### Problem to work on
Would you copy the lines below exactly and omit the images?

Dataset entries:

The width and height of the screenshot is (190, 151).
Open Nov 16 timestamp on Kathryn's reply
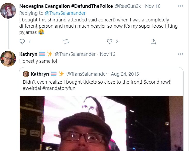pos(107,54)
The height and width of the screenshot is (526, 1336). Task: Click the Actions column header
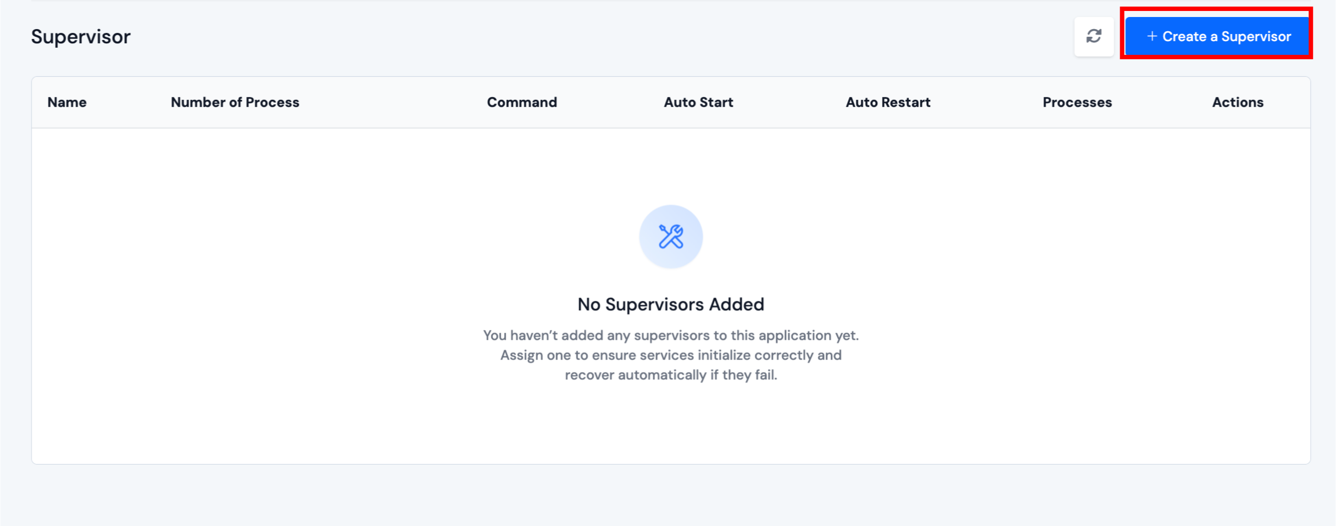(x=1238, y=102)
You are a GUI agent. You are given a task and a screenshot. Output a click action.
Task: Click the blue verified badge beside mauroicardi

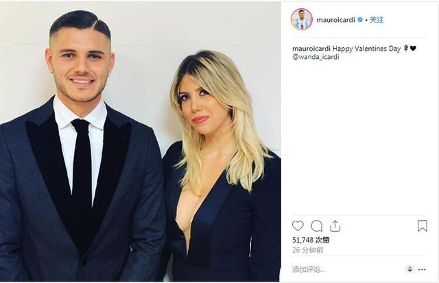[360, 20]
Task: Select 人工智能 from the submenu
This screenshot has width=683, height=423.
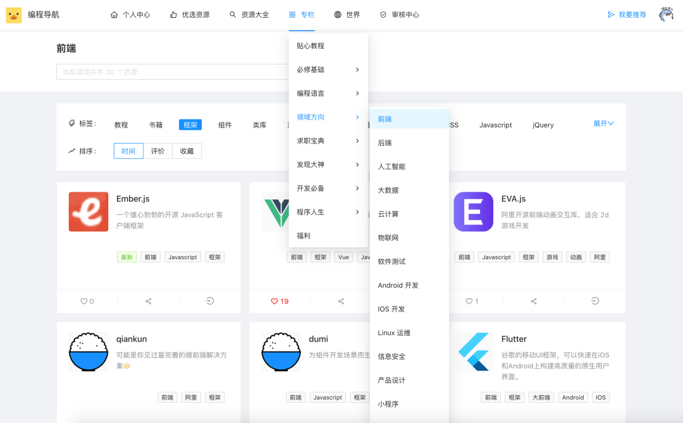Action: [391, 167]
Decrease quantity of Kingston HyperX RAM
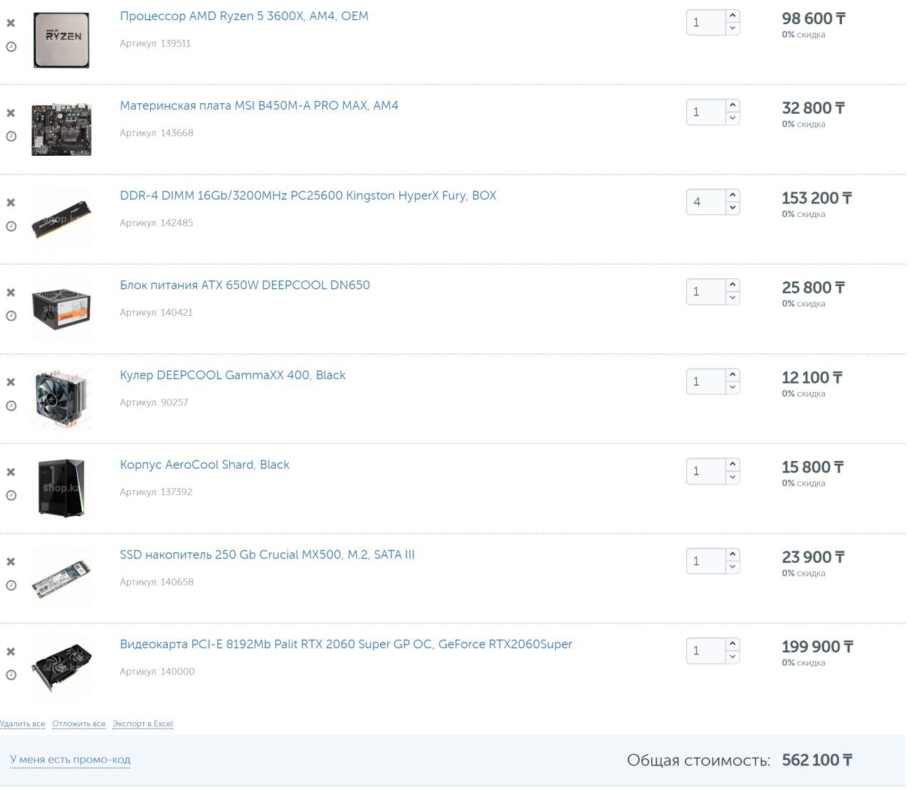Image resolution: width=911 pixels, height=789 pixels. (x=732, y=208)
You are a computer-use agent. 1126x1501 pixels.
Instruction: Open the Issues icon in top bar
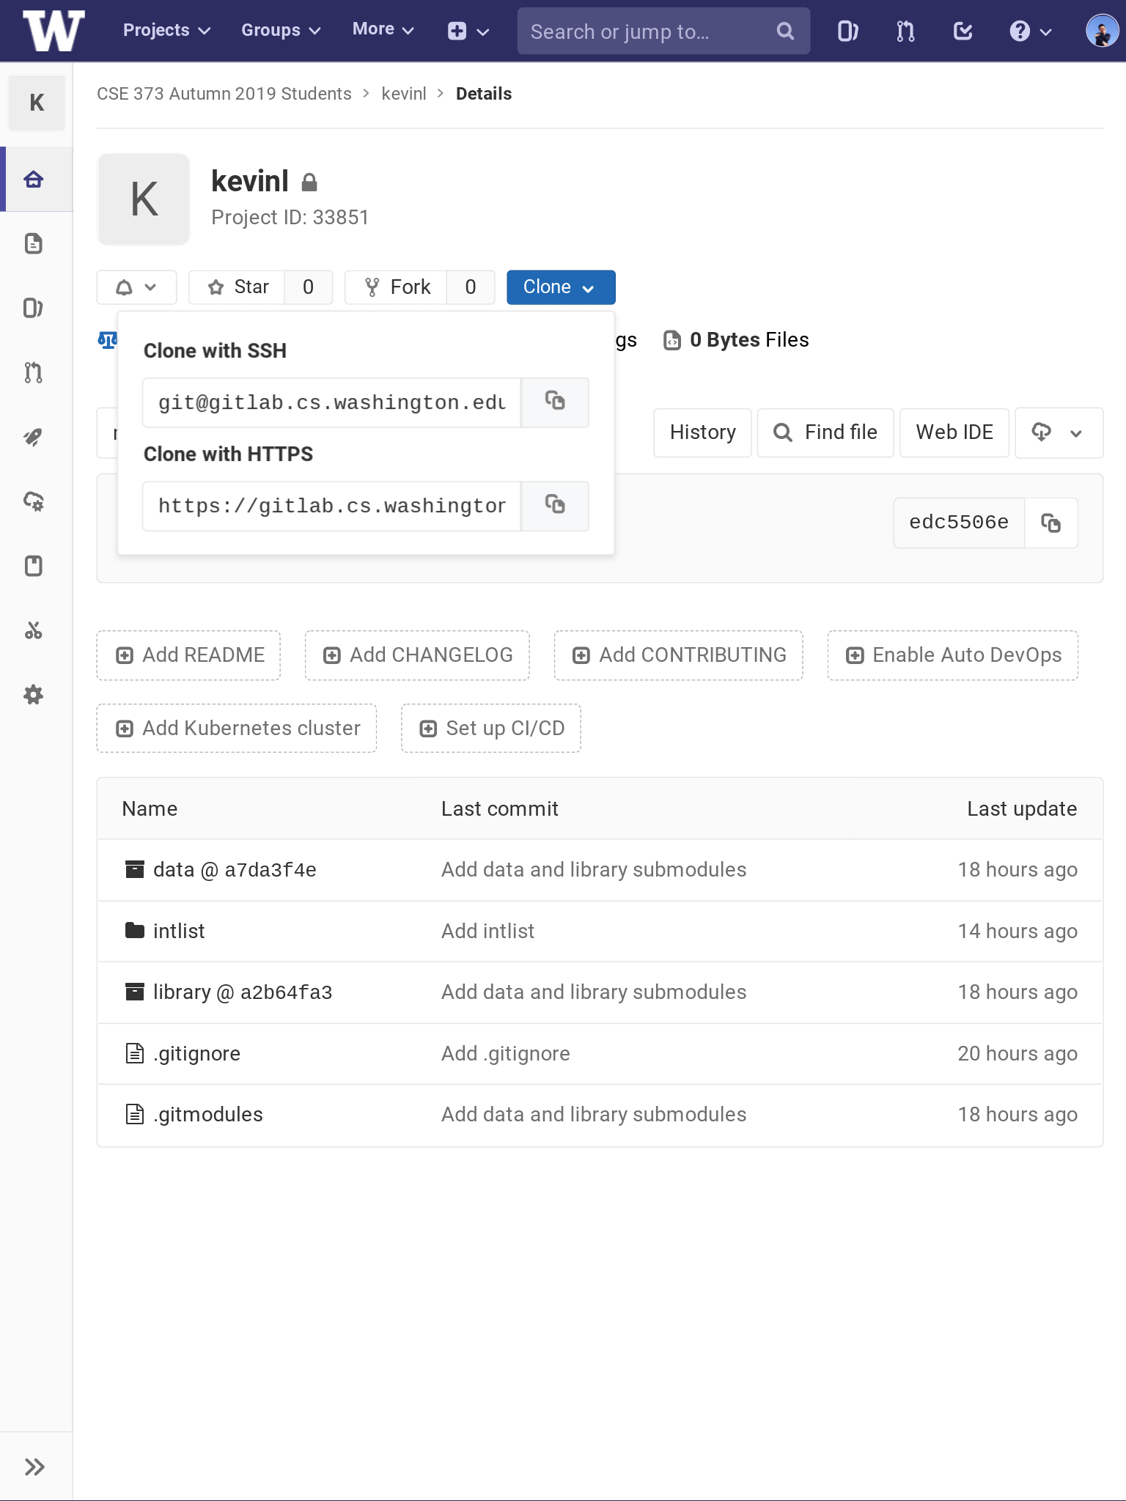847,31
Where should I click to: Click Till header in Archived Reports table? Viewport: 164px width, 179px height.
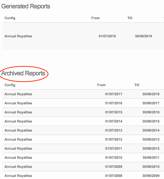point(137,85)
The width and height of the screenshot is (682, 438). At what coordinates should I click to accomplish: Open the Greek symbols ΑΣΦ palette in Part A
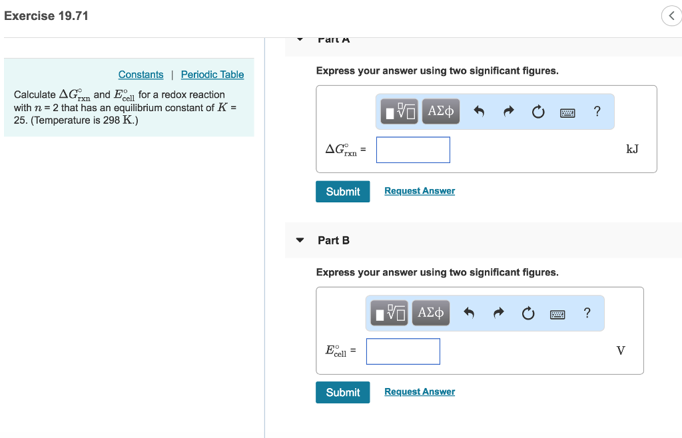point(441,111)
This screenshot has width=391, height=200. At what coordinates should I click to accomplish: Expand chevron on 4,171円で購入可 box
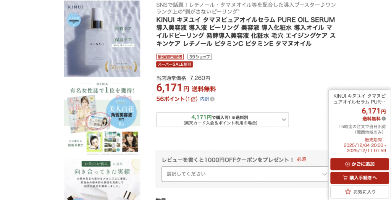(x=284, y=120)
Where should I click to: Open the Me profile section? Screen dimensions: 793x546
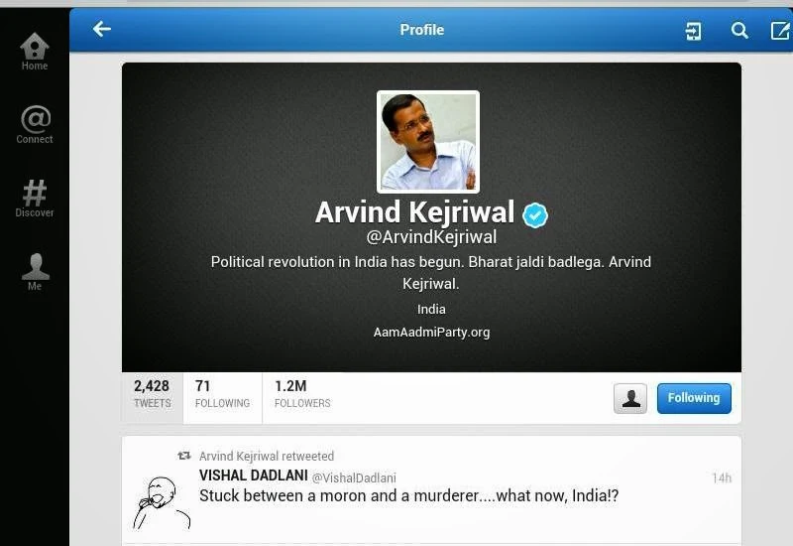(35, 271)
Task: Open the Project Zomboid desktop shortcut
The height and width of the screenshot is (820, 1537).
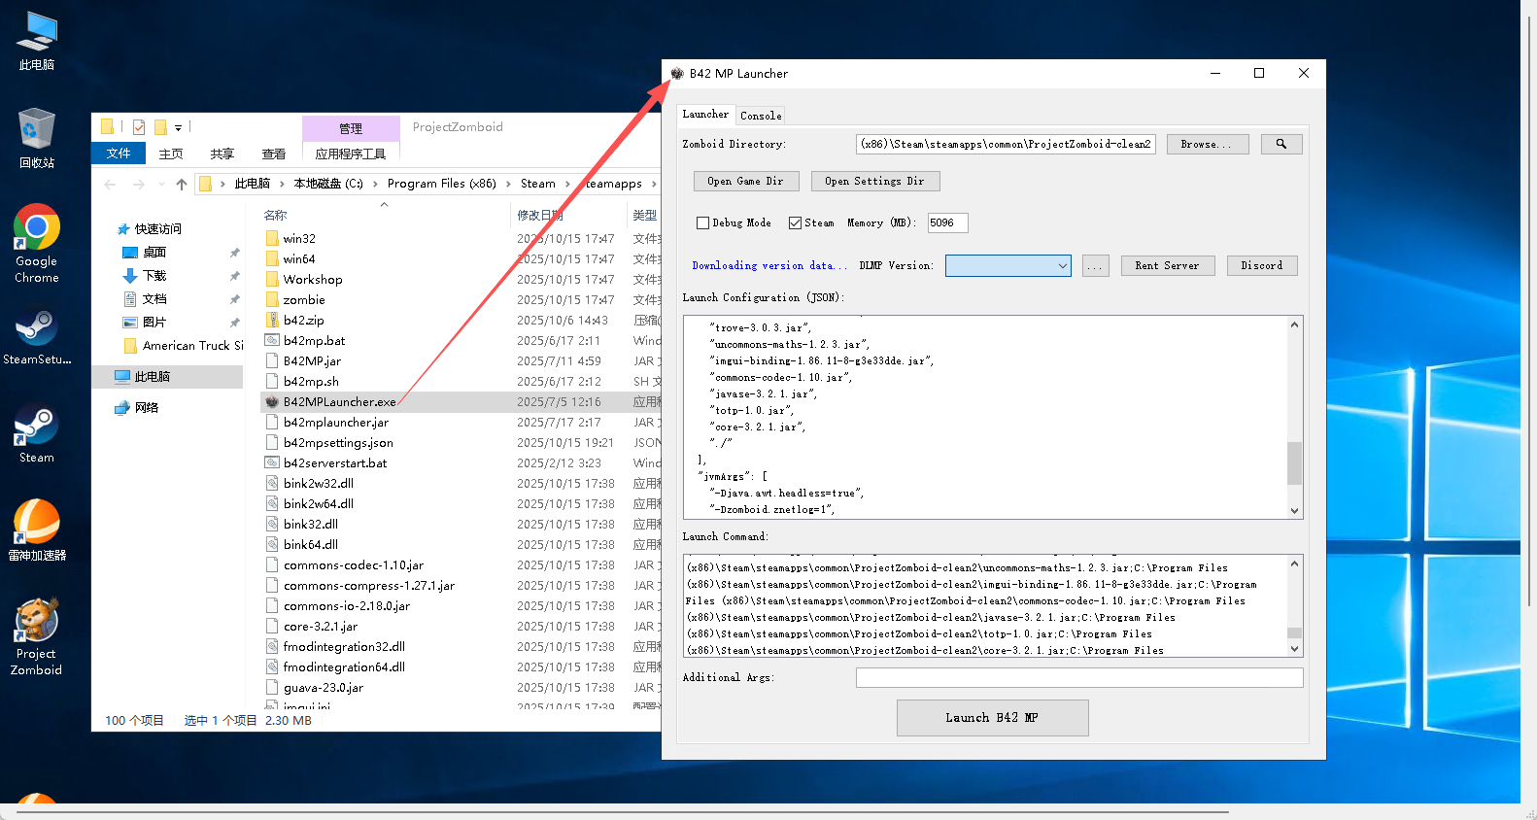Action: 36,634
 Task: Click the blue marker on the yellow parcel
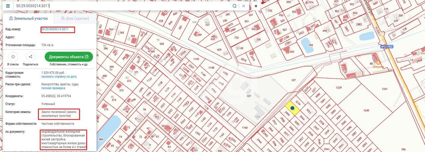[292, 108]
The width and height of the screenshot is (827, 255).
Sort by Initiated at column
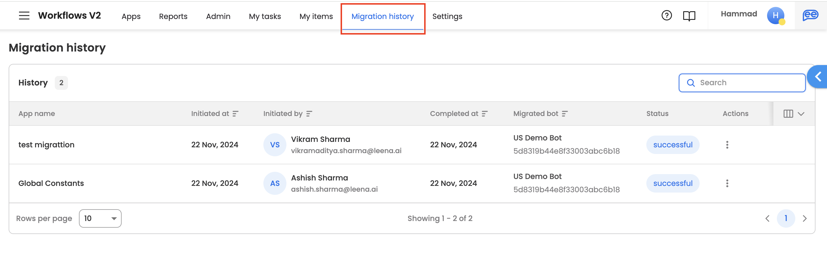235,114
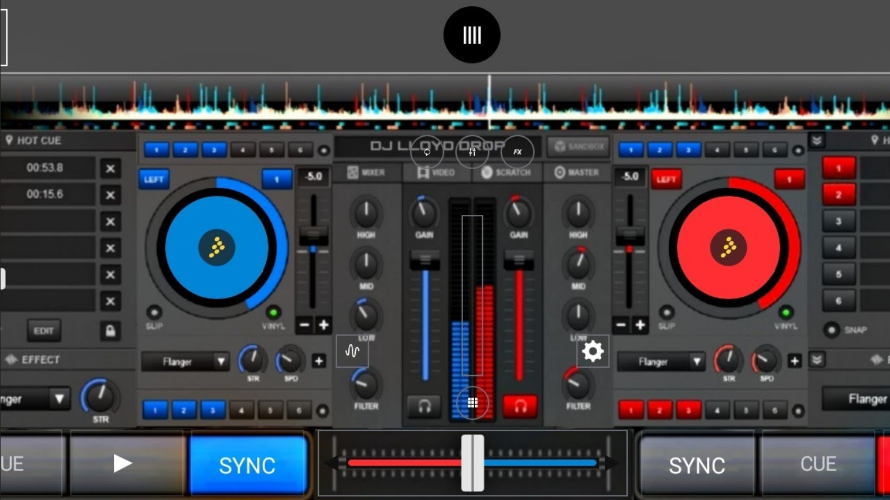
Task: Click the black circle icon at top center
Action: [471, 35]
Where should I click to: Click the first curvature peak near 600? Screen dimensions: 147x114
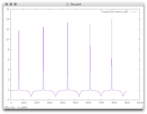[x=19, y=31]
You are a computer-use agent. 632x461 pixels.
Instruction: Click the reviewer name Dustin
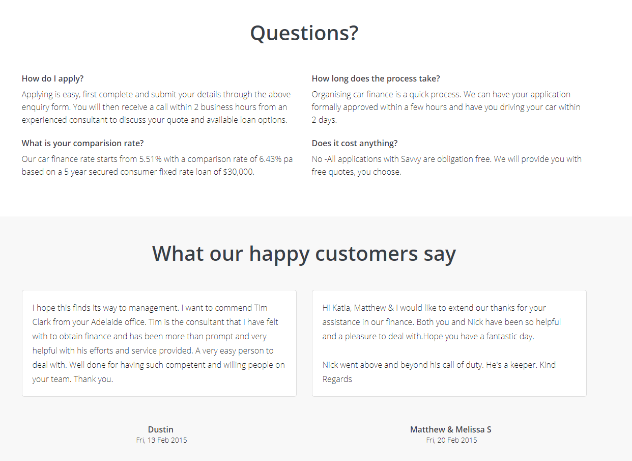click(161, 429)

### Solution for this exercise
The width and height of the screenshot is (190, 151).
Open Nov 16 timestamp on Kathryn's reply
pos(107,54)
The height and width of the screenshot is (526, 1336). Task: Click the Actions column header
(x=1238, y=102)
You are a GUI agent. You are given a task and a screenshot. Output a click action.
Task: Click the blue verified badge beside mauroicardi

[360, 20]
Task: Select 人工智能 from the submenu
This screenshot has width=683, height=423.
Action: [391, 167]
Decrease quantity of Kingston HyperX RAM
Image resolution: width=911 pixels, height=789 pixels. (x=732, y=208)
You are a computer-use agent. 1126x1501 pixels.
Instruction: Open the Issues icon in top bar
847,31
Where should I click to: Click Till header in Archived Reports table? Viewport: 164px width, 179px height.
point(137,85)
The width and height of the screenshot is (682, 438). At what coordinates should I click to accomplish: Open the Greek symbols ΑΣΦ palette in Part A
point(441,111)
This screenshot has width=391, height=200. At what coordinates should I click to accomplish: Expand chevron on 4,171円で購入可 box
(x=284, y=120)
Where should I click to: Open the Me profile section? Screen dimensions: 793x546
(35, 271)
Task: Open the Project Zomboid desktop shortcut
The height and width of the screenshot is (820, 1537).
Action: 36,634
 Task: Click the blue marker on the yellow parcel
[292, 108]
The width and height of the screenshot is (827, 255).
Sort by Initiated at column
235,114
Task: Click the black circle icon at top center
Action: [471, 35]
Where should I click to: Click the first curvature peak near 600? Screen dimensions: 147x114
[x=19, y=31]
You are a computer-use agent. 632x461 pixels.
Instruction: Click the reviewer name Dustin
click(161, 429)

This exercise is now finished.